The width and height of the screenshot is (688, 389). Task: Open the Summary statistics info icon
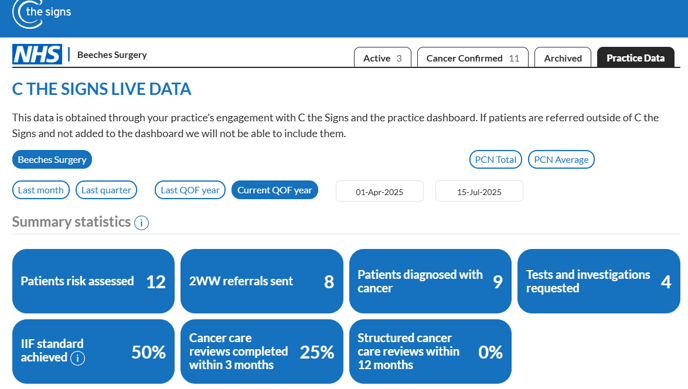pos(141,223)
==
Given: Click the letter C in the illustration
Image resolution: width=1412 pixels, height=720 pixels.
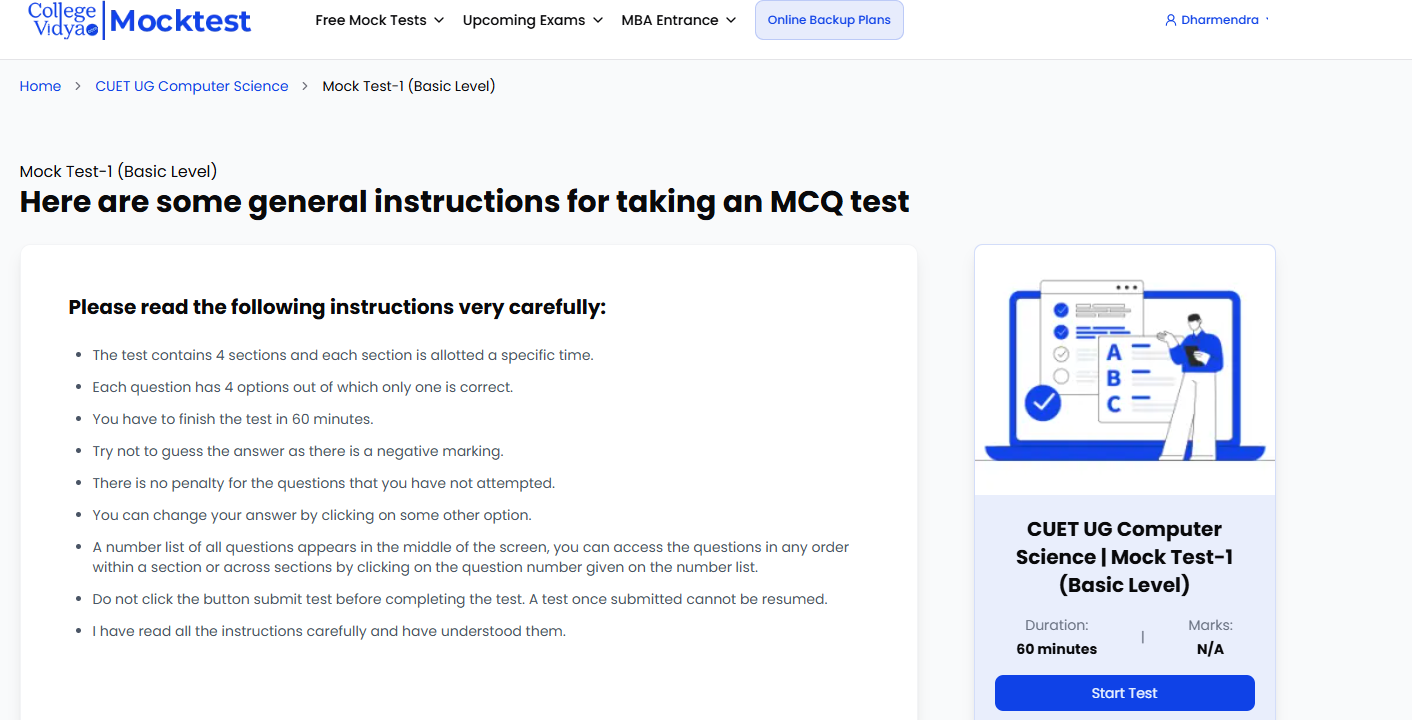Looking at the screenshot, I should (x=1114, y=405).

INSTRUCTION
Echo the rows verbatim, starting at the line containing "Given: Click the letter C in the illustration" and stopping after the line containing "Looking at the". Omit the pictures from your answer.

COMPLETE RESPONSE
Given: Click the letter C in the illustration
Image resolution: width=1412 pixels, height=720 pixels.
Looking at the screenshot, I should (x=1114, y=405).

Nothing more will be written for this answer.